Per appurare la genuinità del pentimento della giovane, la dea la sottopose ad alcune dure prove. Nella prima le chiese di suddividere un mucchio di granaglie in tanti mucchietti uguali e Psiche ci riuscì soltanto con l'aiuto insperato di alcune formiche. La seconda prova consisteva nel raccogliere la lana d'oro di un gruppo di pecore e Psiche ci riuscì ma solo dopo essere stata consigliata da una Verde Canna di farlo dopo il tramonto del sole. Nella terza doveva raccogliere acqua da una sorgente che si trovava in un luogo impervio tra le montagne a strapiombo. Qui Psiche riceverà l'aiuto dell'Aquila di Zeus.             

Per l'ultima prova, quella più estrema, la giovane avrebbe dovuto scendere fino agli inferi, alla ricerca della dea Proserpina, per domandarle di cederle un po' della sua bellezza.  

Presa dallo sconforto per l'immensità della sfida, la giovane tentò il suicidio gettandosi da una delle torri di roccia ma, di fronte a tanto dolore, la torre stessa si impietosì e animandosi le impedì di compiere il gesto fatale. In seguito, prese a consigliarla su come affrontare la prova e di come uscirne indenne.

Secondo le istruzioni, Psiche doveva recarsi all'ingresso dell’Ade portando con sé due focacce di miele e due oboli. Una focaccia da offrire a Cerbero, il terrificante guardiano degli inferi e l’obolo da offrire a Caronte, il traghettatore delle anime. Le stesse donazioni avrebbe dovuto offrirle al ritorno per poter uscire dagli inferi.

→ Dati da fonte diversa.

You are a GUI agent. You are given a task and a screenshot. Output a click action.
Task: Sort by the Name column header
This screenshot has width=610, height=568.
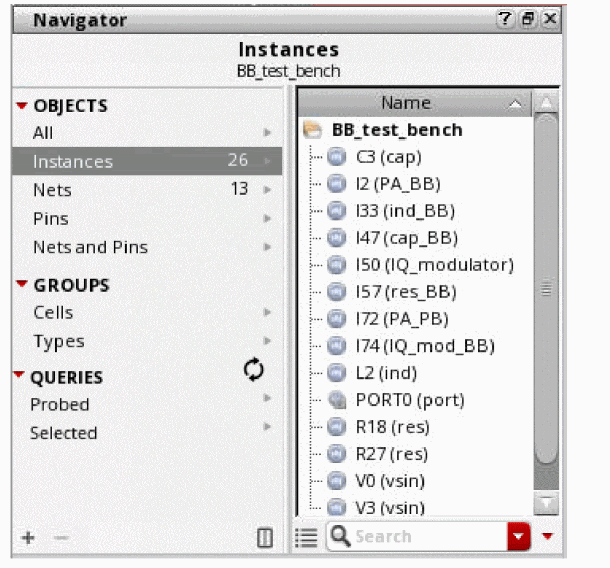coord(405,103)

La torre le raccomandò, inoltre, di non aprire la boccetta contenente gocce di bellezza della infernale regina.

Psiche seguì diligentemente le indicazioni e riuscì a portare a termine la sua quarta prova ma, sulla via del ritorno, non seppe resistere e aprì la boccetta con l’intenzione di rinfrescare la sua avvenenza.

Quel gesto le costò caro: dalla malefica boccetta fuoriuscì una nuvola soporifera che la indusse a un sonno profondo, all'apparenza mortale.


Fu ancora una volta Amore che, spazientito dalla lunga attesa dell'amante, partì alla sua ricerca e a salvarla, sollecitandola poi di consegnare la boccetta ad Afrodite.

Per perorare la causa della giovane donna, Amore si recò da Zeus raccontando tutte le vicissitudini e le dure prove affrontate dall'amata e il signore dell'Olimpo, riconoscendo la buona volontà e l'amore che intercorreva tra loro, fece salire Psiche all'Olimpo facendole bere una coppa dell'elisir che donava l'eterna giovinezza e l'immortalità elevandola tra gli dei. 

In seguito, tra danze e canti e la partecipazione di tutti gli dei, si celebrarono le nozze tra i due innamorati  e da quella divina unione nacque una figlia che venne chiamata  Voluttà.